Impact of sequencing depth on the result of the OGU analysis. The original OGU table generated from 1 million paired-end reads of the HMP data set was randomly subsampled to each of the sampling depths indicated at the x axis, which is equivalent to the number of paired-end reads in the original sequencing data (see Materials and Methods). (A) Pearson correlation coefficient (r) between the composition (frequencies) of the original OGU table and the subsampled tables. To ensure visual resolution of the boxes, three outliers of 1,000, 200 and 100, respectively, are not visible in the range of the y axis. (B) Pearson’s r between the ratios of distances from any oral sample to sample of the two other oral sites versus to that of nonoral body sites. (C and D) PERMANOVA pseudo-F statistics on body site (C) and host sex (D). The results presented in panels B, C, and D were calculated from 10 replicates of random subsampling at each depth. The dashed lines indicate the statistic calculated on the original table. In all panels, the bold line in each box represents the median. The whiskers represent 1.5 times the IQR. Note that the ranges of the y axes differ between panels.

FIG 8

Impact of classification resolution and reference genome pool on the analysis results on the HMP data set.

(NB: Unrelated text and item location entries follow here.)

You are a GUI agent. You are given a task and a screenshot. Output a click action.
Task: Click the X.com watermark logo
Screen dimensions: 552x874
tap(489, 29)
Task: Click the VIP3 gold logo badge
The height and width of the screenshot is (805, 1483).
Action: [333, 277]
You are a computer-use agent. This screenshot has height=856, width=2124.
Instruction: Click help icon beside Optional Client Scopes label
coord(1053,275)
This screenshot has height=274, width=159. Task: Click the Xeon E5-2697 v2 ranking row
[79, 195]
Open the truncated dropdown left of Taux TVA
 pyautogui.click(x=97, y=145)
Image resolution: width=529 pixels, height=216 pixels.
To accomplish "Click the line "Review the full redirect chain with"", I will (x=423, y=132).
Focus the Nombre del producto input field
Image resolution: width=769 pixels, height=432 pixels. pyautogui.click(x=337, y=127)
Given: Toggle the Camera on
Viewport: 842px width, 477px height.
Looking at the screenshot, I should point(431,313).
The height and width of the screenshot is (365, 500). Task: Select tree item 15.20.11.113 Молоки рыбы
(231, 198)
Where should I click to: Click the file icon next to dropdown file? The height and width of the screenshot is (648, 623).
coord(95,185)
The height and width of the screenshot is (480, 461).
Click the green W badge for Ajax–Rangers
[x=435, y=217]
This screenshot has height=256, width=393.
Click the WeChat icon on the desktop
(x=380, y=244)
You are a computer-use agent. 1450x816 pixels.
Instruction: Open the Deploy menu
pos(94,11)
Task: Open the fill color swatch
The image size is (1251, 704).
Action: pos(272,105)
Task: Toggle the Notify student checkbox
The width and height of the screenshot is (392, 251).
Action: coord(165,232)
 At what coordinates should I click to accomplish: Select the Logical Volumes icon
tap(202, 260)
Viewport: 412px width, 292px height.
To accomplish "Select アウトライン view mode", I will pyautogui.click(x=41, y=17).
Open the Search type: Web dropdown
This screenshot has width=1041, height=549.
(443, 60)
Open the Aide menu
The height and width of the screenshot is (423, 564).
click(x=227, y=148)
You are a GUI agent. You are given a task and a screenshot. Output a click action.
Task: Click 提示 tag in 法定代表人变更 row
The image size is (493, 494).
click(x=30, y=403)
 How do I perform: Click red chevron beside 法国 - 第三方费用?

All feature tables were generated using the SHOGUN/Woltka protocol. (A to C) Comparison of community profiles classified to OGUs or each of the seven standard taxonomic ranks. (A) Feature counts and table densities of the profiles. (D to I) Comparison of OGU-level and species-level profiles generated using a gradient of sizes of the reference genome pool sampled from the same genome collection. (E) Numbers of genomes and species in the three genome pools: “half,” “core,” and “double.” Note that “core” is the original WoL database, and it is a superset of “half” and a subset of “double.” (I) Numbers of OGUs and species classified in the profiles. (B, E, and H) PERMANOVA pseudo-F statistics for the separation between samples from male and female hosts. (C, F, and I) P values of the corresponding PERMANOVA tests.

FIG 9

Procedure for generating OGU tables, as implemented in Woltka. This program serves as an interface connecting upstream sequence alignment and downstream community diversity analysis. The inputs are sequence alignments, and the outputs are feature tables (in this case, OGU tables). The pipeline contains multiple procedures, with rich format support and flexible options to address diverse user needs.